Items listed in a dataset

•••

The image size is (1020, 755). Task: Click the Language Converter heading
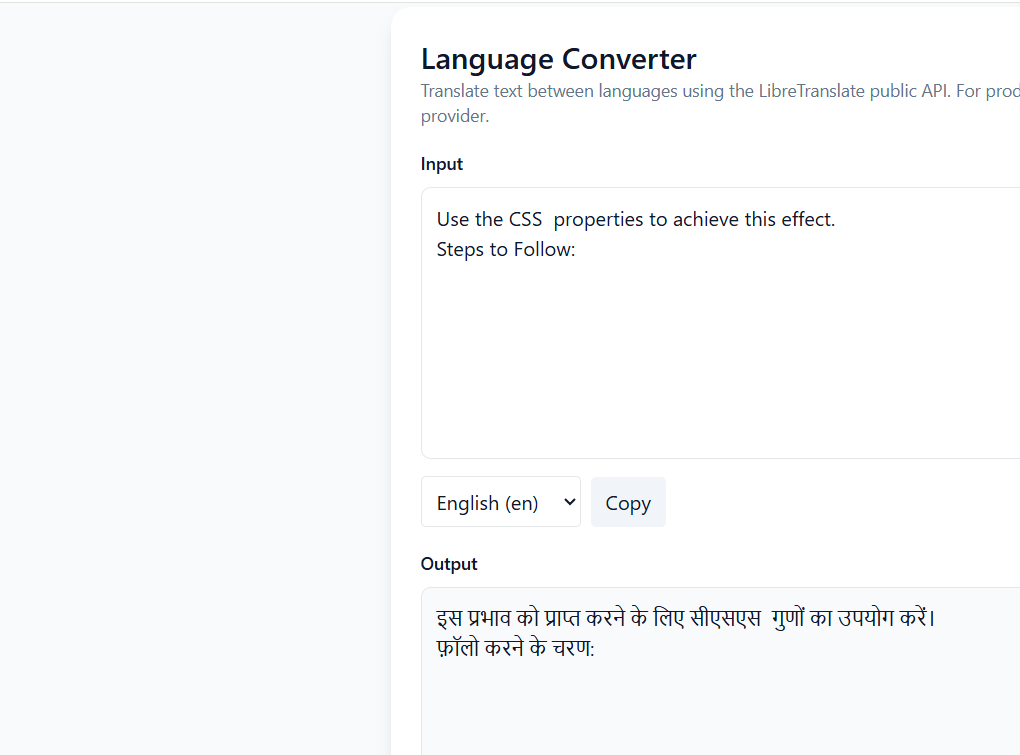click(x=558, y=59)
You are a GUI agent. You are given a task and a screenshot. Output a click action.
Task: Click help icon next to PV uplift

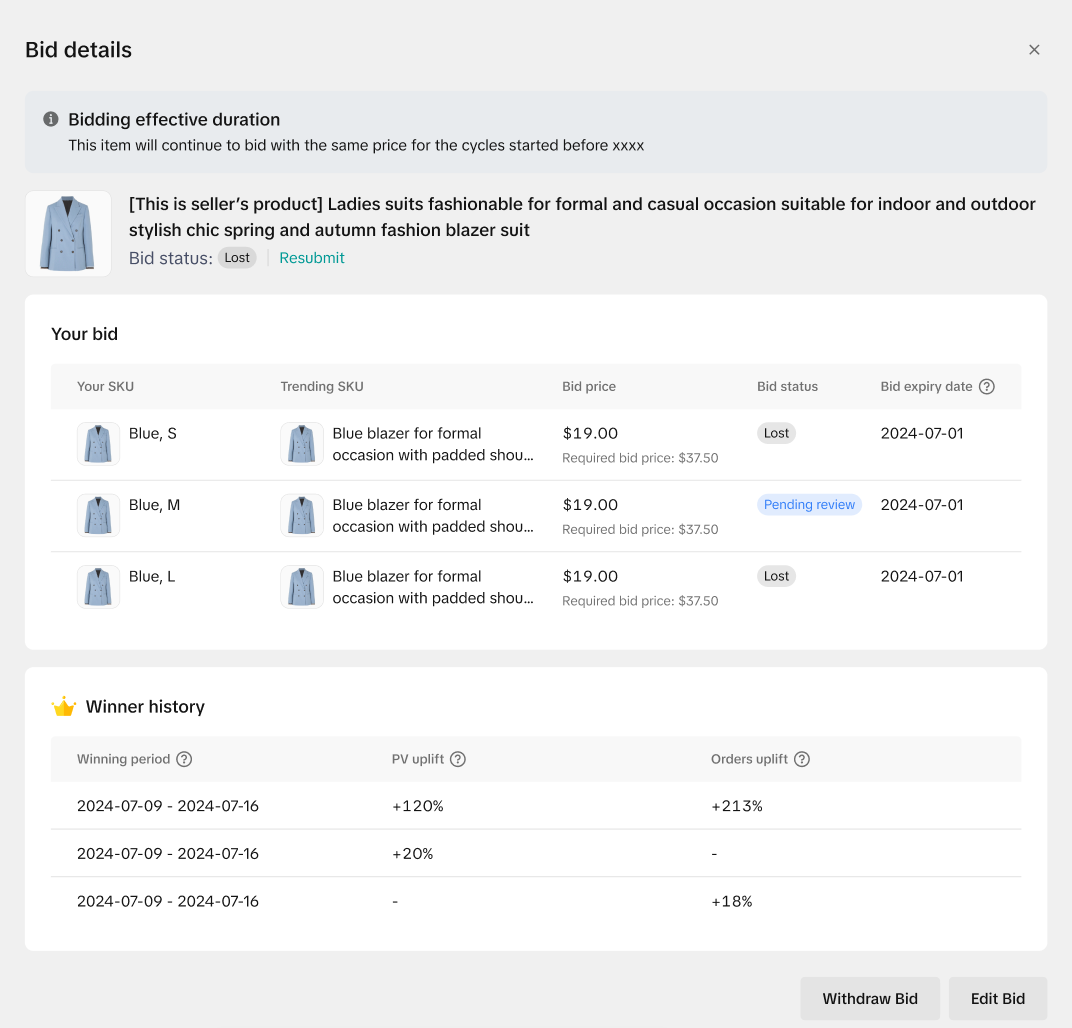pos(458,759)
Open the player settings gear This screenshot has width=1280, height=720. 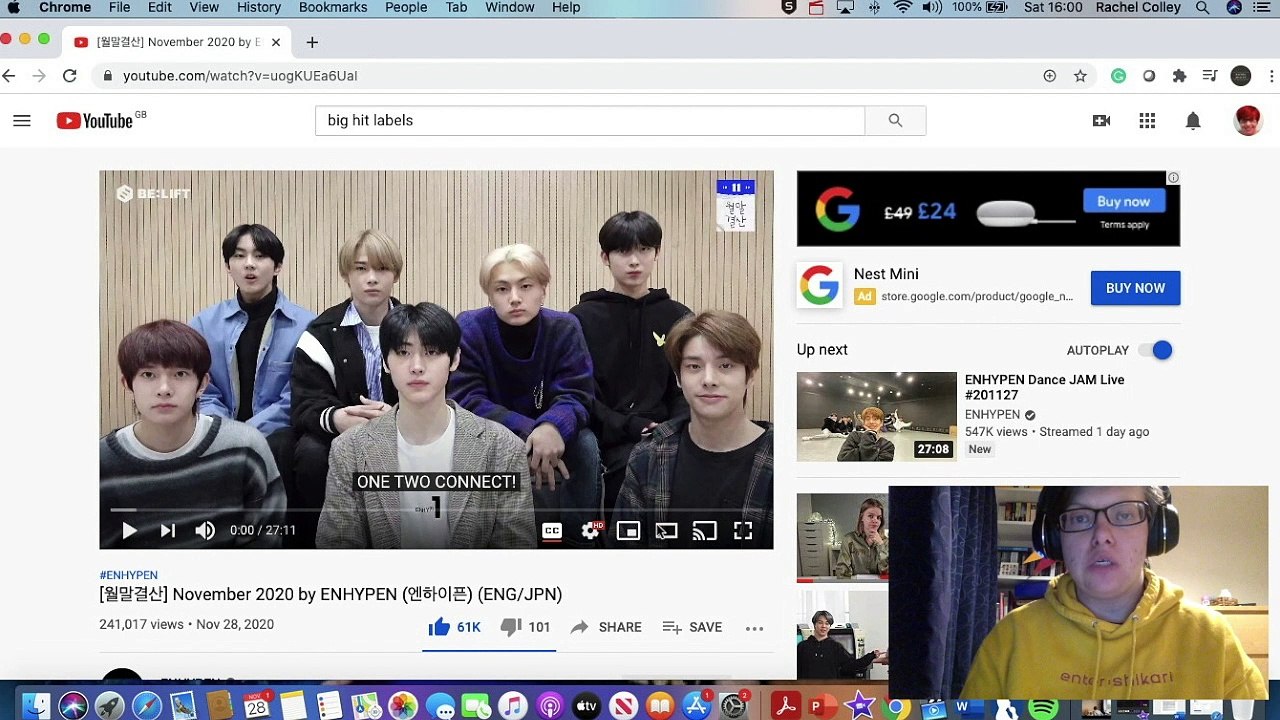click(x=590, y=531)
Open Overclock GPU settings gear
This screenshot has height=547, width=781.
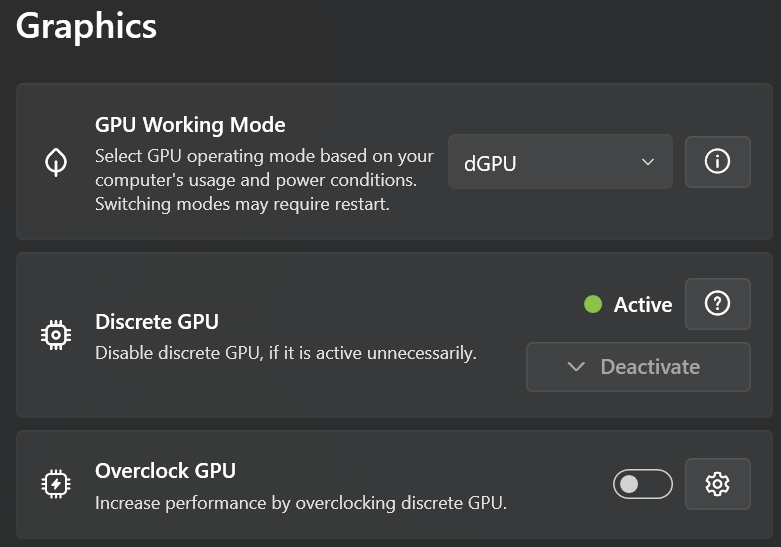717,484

•••

Reproduce, with no pictures, the lines from the one containing "Open Overclock GPU settings gear" to the end of the records above, exactly and inclusively.

Open Overclock GPU settings gear
This screenshot has height=547, width=781.
717,484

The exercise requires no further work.